Tuesday, 5 November 2013

Psalm 12 - The Righteous One's consoling assurance that the Lord's word, though mocked at, shall not fail.

A Psalm for all ages, as well as for David's time. Elijah could sing it. Jeremiah could sing it. And never was there a time when this Psalm was more appropriate than in our day. Though written by David and handed over to his Chief Musician to be played by the fingers of a Levite whose heart could sigh in sympathy with its strains of sad foreboding and present gloom, it is at the same time a Psalm for the last days.

The Lord is called to arise for the godly are perishing. You see a little band gathered under the floating banner of their King who had promised to come to their aid in due time. One after another sinks down, wearied and worn, while the remaining few, at each occurrence, cry to their King -

"Help, Lord!" (v1)

This is the cry that ascends from the saints, as one after another of their number is successively gathered to the tomb; while "I will arise" (v4) is the response that faintly reaches their ear.

Help Lord! is their cry as they witness the increase of bold infidelity (v2) and hear such mutterings of boastful pride as these:

"Through our tongues we are strong. Our lips are with us. Who is lord over us?" (v2-3)

The power of human talent and the grandeur of man's intellect are boasted of; while v2 shows that these same persons flatter each other into deceitful peace and are living without regard for the holy law of love.

Meanwhile the remnant who sigh in secret to the Lord - a remnant hated and often in danger (v5) are sustained by the sure word of promise. They tell their hope and faith in v6, when they describe Jehovah's words:

"The words of the Lord are pure words; as silver tried in a furnace of earth, purified seven times."
  • All He has spoken about the Woman's Seed from the beginning...
  • All He has spoken of Him in whom all nations shall be blessed...
  • All He has spoken of David and David's Seed...
  • All is sure, all shall come to pass.
And so they sing (v7) "you shall keep your own and preserve them from this generation." A generation so corrupt and evil one may say of it it -

"The wicked walk on every side, vileness is held in honour by the sons of men."

This is descriptive of Adam's race in the latter days. How like the times of which Peter speaks when he says men shall "speak great swelling words of vanity" (2 Peter 2:18) and boldly ask "where is the promise of his coming" (3:4). How descriptive too of the consolation of the saints: for Peter tells us that this shall be their comfort - "The Lord is not slack concerning his promise" (v9) and "according to his promise" they shall continue looking for the renewed heavens and the renewed earth (v13). They know that the words of the Lord are pure words. They cannot fail.

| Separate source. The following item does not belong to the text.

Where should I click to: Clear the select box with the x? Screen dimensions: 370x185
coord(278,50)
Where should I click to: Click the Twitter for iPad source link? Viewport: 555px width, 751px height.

Some features of this scene are found in all the conflicts that have risen between the Woman's seed and the Serpent's. At the same time, the times when David was persecuted even though he was the anointed King where comparable to those before the coming of the Son of Man.

The flatterers of Saul hated David's person and David's principles. They could not fail to try to cast contempt on the Lord's words about him and his seed. Such also were the days of the True David, our Lord, when He appeared in our world as The Lord's Anointed.

We can easily see how the proud Pharisees, Scribes and Sadducees might be characterised by v2,3. And not less how, on such an occasion as the Baptist's death, Jesus could use v1. Let us follow the Baptist's disciples who have just buried their master. They walk along in silent sadness; for a witness to the truth has perished.They seek out Jesus (Matt 14:12) and tell Him all that the foes of God have done. Jesus hears and sympathises; and may we not imagine the whole company of disciples, with the master as chief musician, sitting down in a solitary place (v13) and making it echo with the plaintive cry -

"Help, Lord, for the godly man ceases" etc.

The church's eye, anointed with eye-salve, has ever since been able to discern in the world resemblance to the same state of things; and never more than now. Hence David and David's Son, and the seed of David's Son, have ever found the strain of this song fitted to express what the world made them feel.

Horsley entitles it, "Of free thinkers; their cunning audacity, and final excision." But this is only one aspect of it. It is rather, The Righteous One's consoling assurance that the Lord's word, though mocked at, shall not fail.